:: Data items ::
** begin **
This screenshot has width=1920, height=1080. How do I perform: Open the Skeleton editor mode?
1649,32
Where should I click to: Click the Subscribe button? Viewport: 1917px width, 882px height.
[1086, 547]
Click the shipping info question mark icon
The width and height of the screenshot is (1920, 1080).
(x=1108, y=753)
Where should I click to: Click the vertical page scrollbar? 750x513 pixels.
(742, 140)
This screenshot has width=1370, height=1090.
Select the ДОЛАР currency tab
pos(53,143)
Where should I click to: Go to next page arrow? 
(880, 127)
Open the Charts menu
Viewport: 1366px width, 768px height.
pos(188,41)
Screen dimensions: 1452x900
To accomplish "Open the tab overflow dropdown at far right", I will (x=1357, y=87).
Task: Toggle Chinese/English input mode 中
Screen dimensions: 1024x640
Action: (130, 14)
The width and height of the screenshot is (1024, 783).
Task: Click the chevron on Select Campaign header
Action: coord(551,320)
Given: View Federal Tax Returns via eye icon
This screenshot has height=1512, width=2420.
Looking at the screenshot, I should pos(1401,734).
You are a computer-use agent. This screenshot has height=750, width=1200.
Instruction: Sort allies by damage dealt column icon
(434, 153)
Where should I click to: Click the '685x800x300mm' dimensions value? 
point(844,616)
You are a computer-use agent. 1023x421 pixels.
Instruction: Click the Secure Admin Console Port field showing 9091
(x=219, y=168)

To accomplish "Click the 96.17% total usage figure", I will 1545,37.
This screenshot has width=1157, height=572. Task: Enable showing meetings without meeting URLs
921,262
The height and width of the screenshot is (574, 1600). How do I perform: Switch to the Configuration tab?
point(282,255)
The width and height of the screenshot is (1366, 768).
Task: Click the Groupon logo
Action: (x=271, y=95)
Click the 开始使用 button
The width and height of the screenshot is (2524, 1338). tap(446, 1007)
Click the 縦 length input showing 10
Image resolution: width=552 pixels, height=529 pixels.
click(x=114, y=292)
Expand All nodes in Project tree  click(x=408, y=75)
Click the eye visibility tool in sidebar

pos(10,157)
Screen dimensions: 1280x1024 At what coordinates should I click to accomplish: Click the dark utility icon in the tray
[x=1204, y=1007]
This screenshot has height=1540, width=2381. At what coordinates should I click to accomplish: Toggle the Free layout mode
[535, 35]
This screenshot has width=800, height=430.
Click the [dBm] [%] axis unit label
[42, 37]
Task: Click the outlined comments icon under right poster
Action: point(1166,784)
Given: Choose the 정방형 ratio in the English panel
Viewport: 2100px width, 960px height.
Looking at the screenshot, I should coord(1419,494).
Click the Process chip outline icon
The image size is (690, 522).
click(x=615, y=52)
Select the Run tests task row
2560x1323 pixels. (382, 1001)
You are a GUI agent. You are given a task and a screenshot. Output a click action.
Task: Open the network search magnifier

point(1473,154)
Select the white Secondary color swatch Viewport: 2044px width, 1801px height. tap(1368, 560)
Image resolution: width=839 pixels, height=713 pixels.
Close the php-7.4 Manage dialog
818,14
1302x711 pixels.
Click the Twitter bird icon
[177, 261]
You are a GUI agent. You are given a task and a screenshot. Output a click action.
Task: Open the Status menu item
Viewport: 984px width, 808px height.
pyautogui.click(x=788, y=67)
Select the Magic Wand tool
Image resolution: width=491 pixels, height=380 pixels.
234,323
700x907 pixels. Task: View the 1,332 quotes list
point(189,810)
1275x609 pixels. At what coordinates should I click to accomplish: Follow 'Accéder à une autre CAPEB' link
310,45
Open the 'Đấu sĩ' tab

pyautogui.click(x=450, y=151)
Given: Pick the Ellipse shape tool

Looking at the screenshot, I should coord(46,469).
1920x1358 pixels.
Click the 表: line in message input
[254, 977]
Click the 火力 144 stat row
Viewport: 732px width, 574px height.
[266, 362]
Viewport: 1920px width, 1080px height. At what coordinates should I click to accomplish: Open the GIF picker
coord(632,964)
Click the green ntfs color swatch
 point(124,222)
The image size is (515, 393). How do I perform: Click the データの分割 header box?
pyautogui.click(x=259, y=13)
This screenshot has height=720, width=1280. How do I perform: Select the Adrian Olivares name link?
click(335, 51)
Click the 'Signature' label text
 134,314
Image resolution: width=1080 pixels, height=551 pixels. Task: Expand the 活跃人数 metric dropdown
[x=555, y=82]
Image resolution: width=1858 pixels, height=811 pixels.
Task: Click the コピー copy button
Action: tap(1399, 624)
** end **
:: SHORT EXERCISE ::
Copy out the lines of the data word for word, starting with the line that contains "You are a computer-use agent. This" and going on through the line that contains "[x=1204, y=1007]".

:: WRITTEN RESPONSE ::
You are a computer-use agent. This screenshot has height=750, width=1200.
Instruction: Sort allies by damage dealt column icon
(434, 153)
Where should I click to: Click the '685x800x300mm' dimensions value? 
point(844,616)
You are a computer-use agent. 1023x421 pixels.
Instruction: Click the Secure Admin Console Port field showing 9091
(x=219, y=168)

To accomplish "Click the 96.17% total usage figure", I will 1545,37.
This screenshot has width=1157, height=572. Task: Enable showing meetings without meeting URLs
921,262
The height and width of the screenshot is (574, 1600). How do I perform: Switch to the Configuration tab?
point(282,255)
The width and height of the screenshot is (1366, 768).
Task: Click the Groupon logo
Action: (x=271, y=95)
Click the 开始使用 button
The width and height of the screenshot is (2524, 1338). tap(446, 1007)
Click the 縦 length input showing 10
Image resolution: width=552 pixels, height=529 pixels.
click(x=114, y=292)
Expand All nodes in Project tree  click(x=408, y=75)
Click the eye visibility tool in sidebar

pos(10,157)
Screen dimensions: 1280x1024 At what coordinates should I click to accomplish: Click the dark utility icon in the tray
[x=1204, y=1007]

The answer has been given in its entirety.